> [Supplied text]
######

From: NeilBrown <neilb@suse.de>
To: patrik@dsl.sk
Cc: linux-raid@vger.kernel.org
Subject: Re: Sequential writing to degraded RAID6 causing a lot of reading
Date: Tue, 20 May 2014 21:08:44 +1000 [thread overview]
Message-ID: <20140520210844.78dafb14@notabene.brown> (raw)
In-Reply-To: <CAAOsTSkzZM7Pf8k=JU=6uWKUqsq7M44FLC=fM_GVB8KD+z7qqA@mail.gmail.com>
[-- Attachment #1: Type: text/plain, Size: 8333 bytes --]
On Tue, 20 May 2014 12:07:11 +0200 Patrik Horník <patrik@dsl.sk> wrote:
> 2014-05-20 7:42 GMT+02:00 NeilBrown <neilb@suse.de>:
> > On Thu, 15 May 2014 09:50:49 +0200 Patrik Horník <patrik@dsl.sk> wrote:
> >
> >> OK, it seems that because of that my copy operations will not be
> >> finished yet by next week... :)
> >>
> >> BTW this time layout is left-symetric but the problem I guess is in
> >> whole strip' write detection with degraded RAID6.
> >>
> >> Patrik
> >>
> >> 2014-05-15 9:18 GMT+02:00 NeilBrown <neilb@suse.de>:
> >> > On Thu, 15 May 2014 09:04:27 +0200 Patrik Horník <patrik@dsl.sk> wrote:
> >> >
> >> >> Hello Neil,
> >> >>
> >> >> did you make some progress on this issue by any chance?

######

Saved data entries:
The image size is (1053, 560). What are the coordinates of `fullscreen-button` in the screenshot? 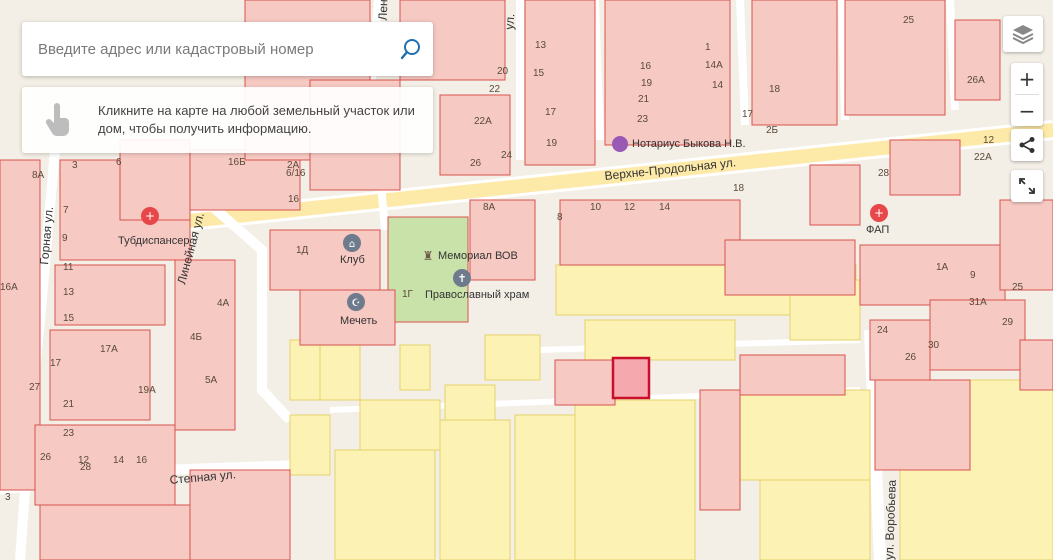 It's located at (1027, 186).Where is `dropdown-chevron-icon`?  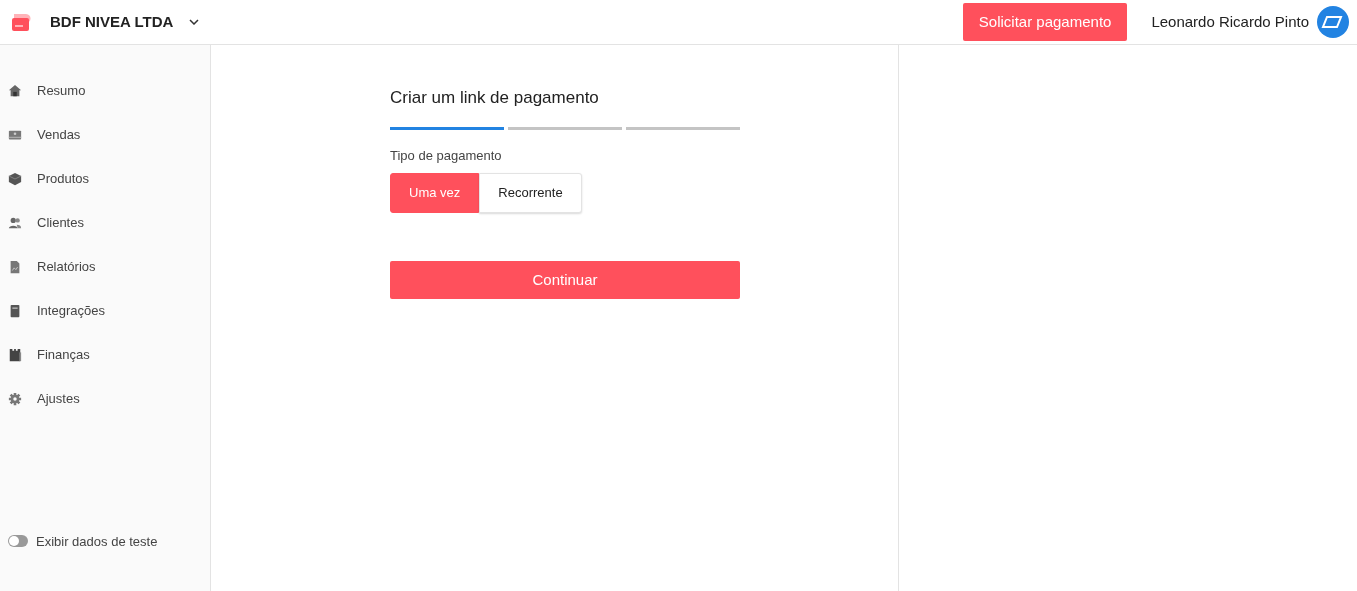
dropdown-chevron-icon is located at coordinates (194, 22).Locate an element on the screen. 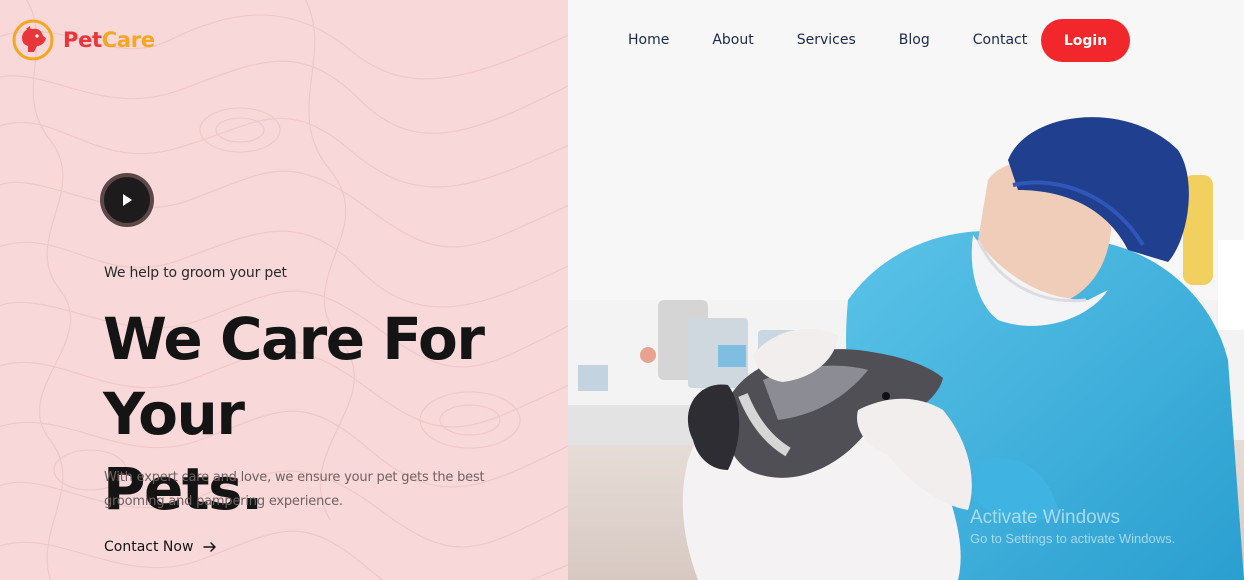 This screenshot has height=580, width=1244. main-nav: Home About Services Blog Contact is located at coordinates (841, 40). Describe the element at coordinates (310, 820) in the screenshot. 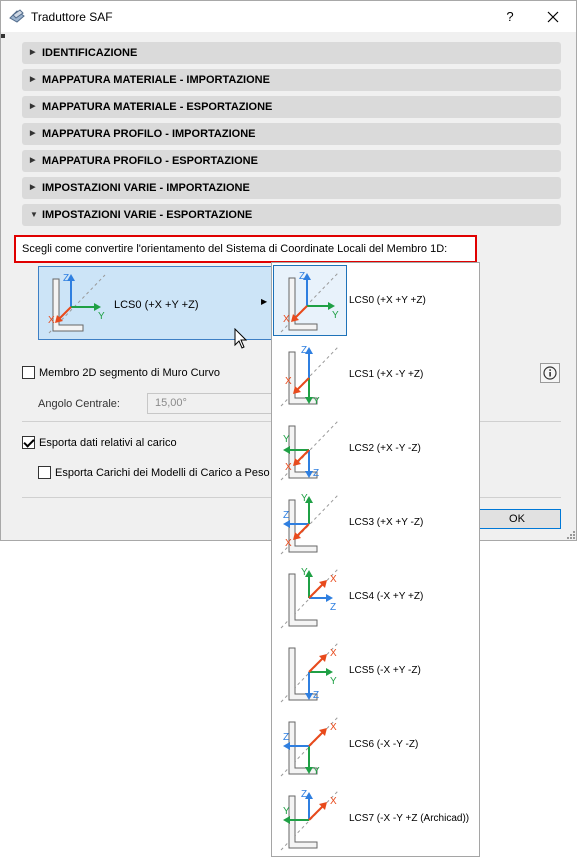

I see `lcs7-axis-icon: Z Y X` at that location.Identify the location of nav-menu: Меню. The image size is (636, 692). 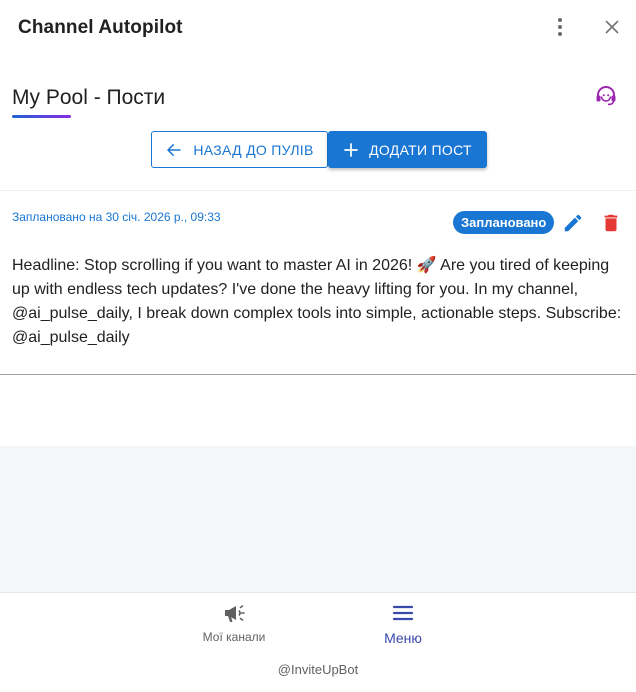
(403, 620).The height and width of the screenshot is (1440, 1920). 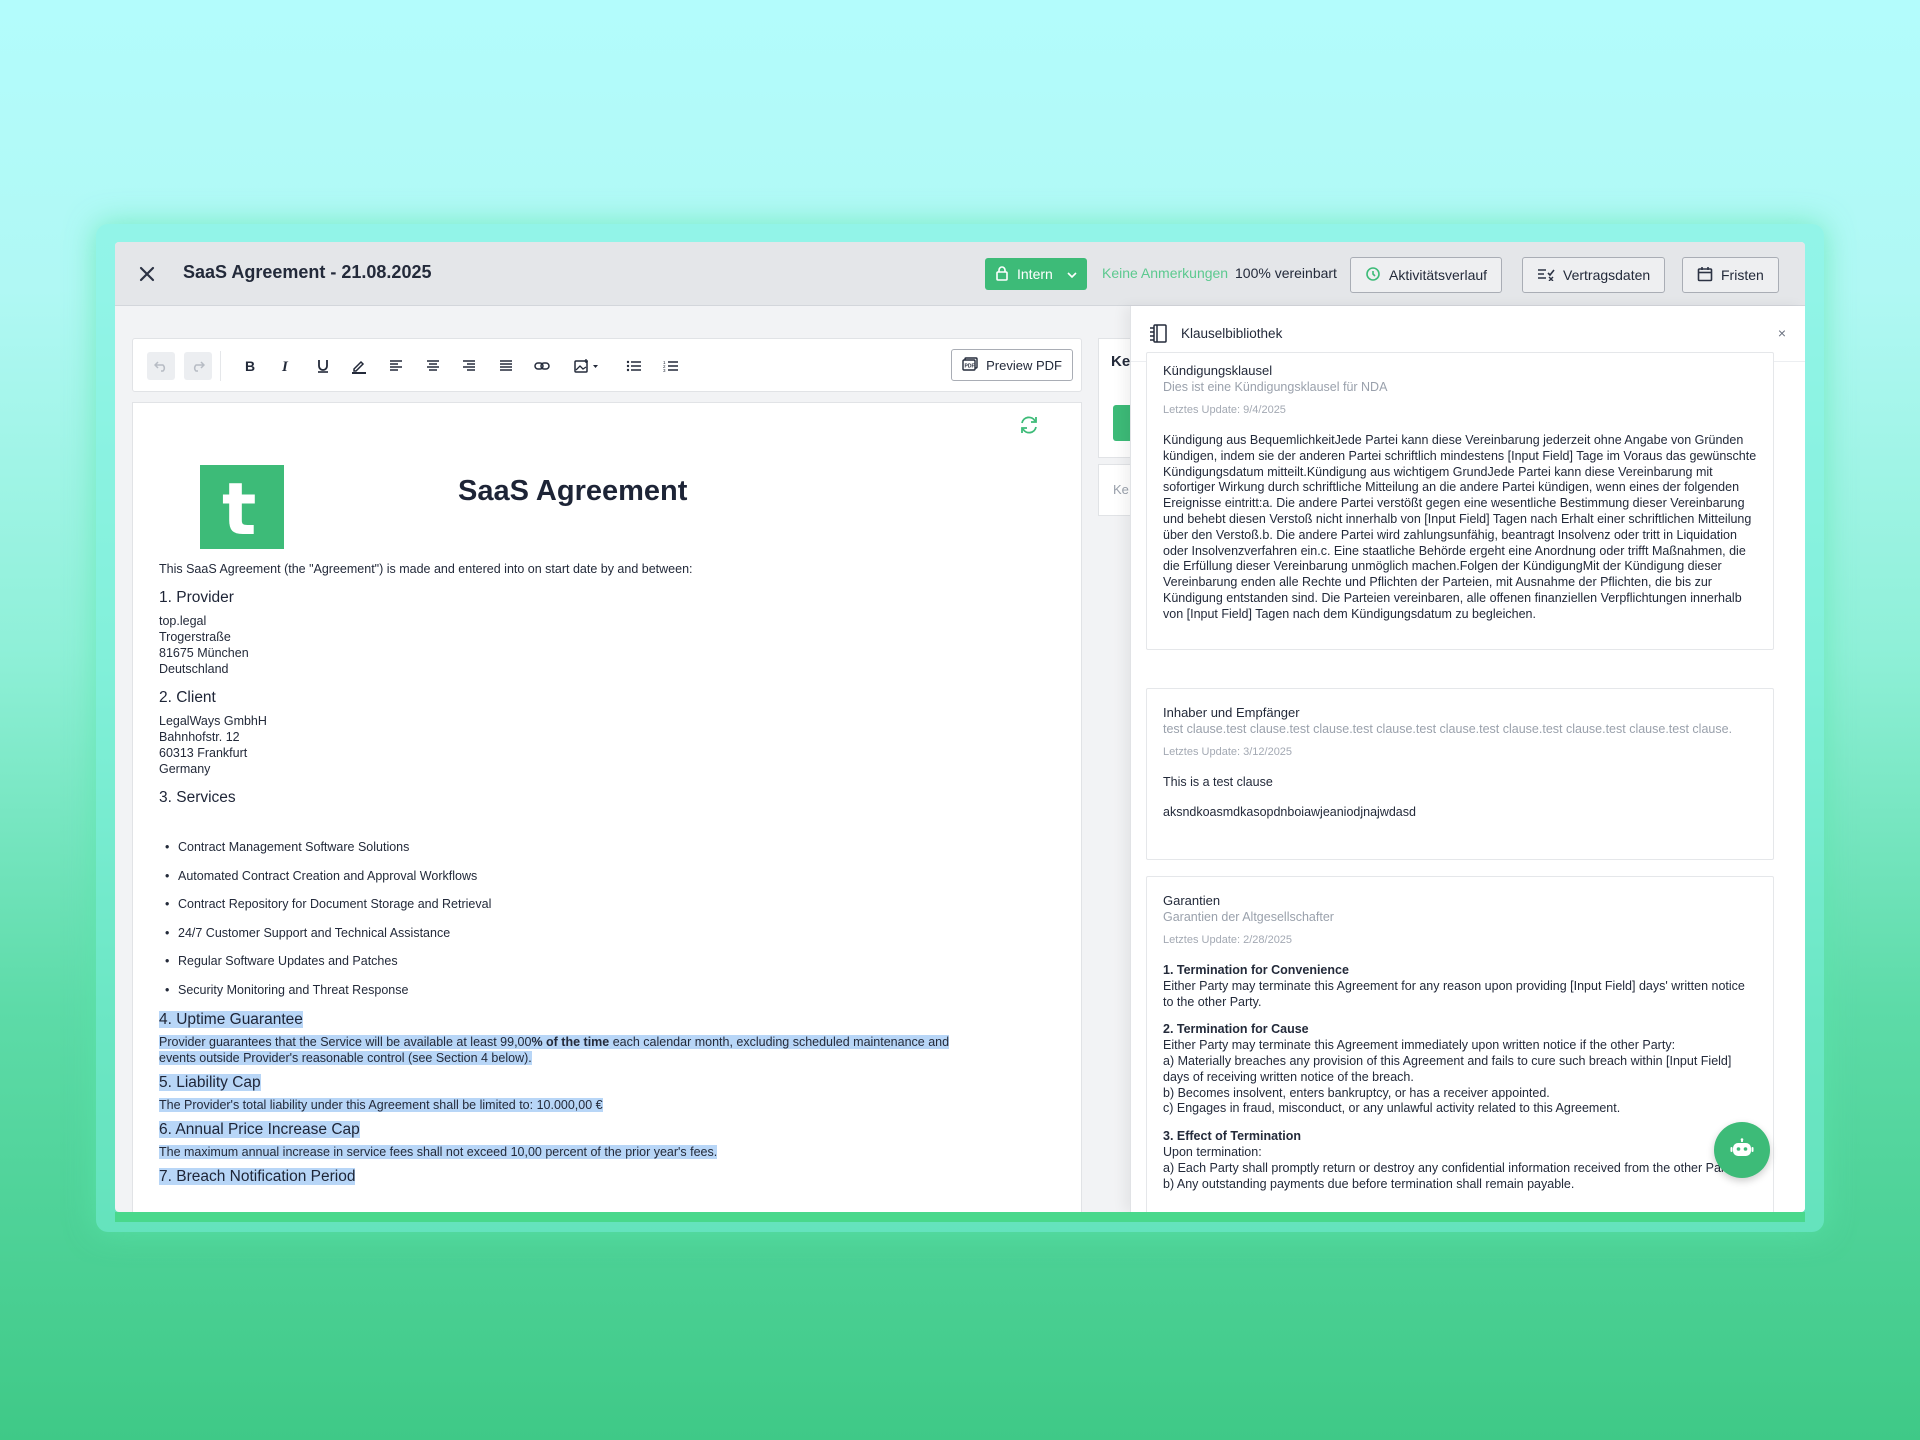 I want to click on align-right-icon, so click(x=469, y=366).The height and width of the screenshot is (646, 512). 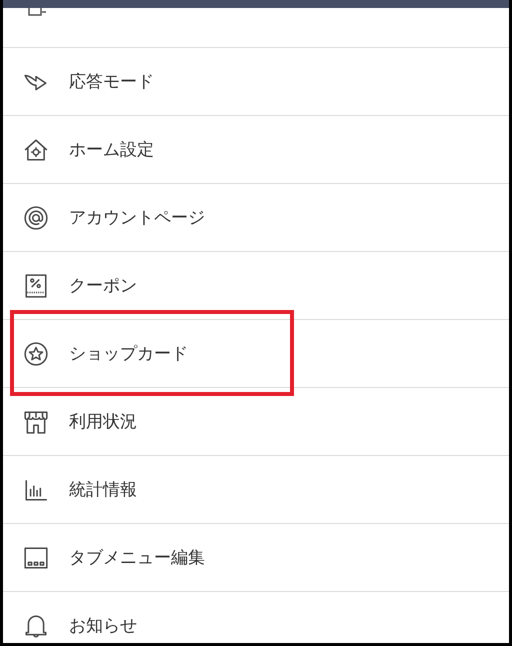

######

> [Requirement]
Reproduce everything in the RAID6 mailing-list message from "From: NeilBrown <neilb@suse.de>" down to "next week... :)", word for word.

> [Task result]
From: NeilBrown <neilb@suse.de>
To: patrik@dsl.sk
Cc: linux-raid@vger.kernel.org
Subject: Re: Sequential writing to degraded RAID6 causing a lot of reading
Date: Tue, 20 May 2014 21:08:44 +1000 [thread overview]
Message-ID: <20140520210844.78dafb14@notabene.brown> (raw)
In-Reply-To: <CAAOsTSkzZM7Pf8k=JU=6uWKUqsq7M44FLC=fM_GVB8KD+z7qqA@mail.gmail.com>
[-- Attachment #1: Type: text/plain, Size: 8333 bytes --]
On Tue, 20 May 2014 12:07:11 +0200 Patrik Horník <patrik@dsl.sk> wrote:
> 2014-05-20 7:42 GMT+02:00 NeilBrown <neilb@suse.de>:
> > On Thu, 15 May 2014 09:50:49 +0200 Patrik Horník <patrik@dsl.sk> wrote:
> >
> >> OK, it seems that because of that my copy operations will not be
> >> finished yet by next week... :)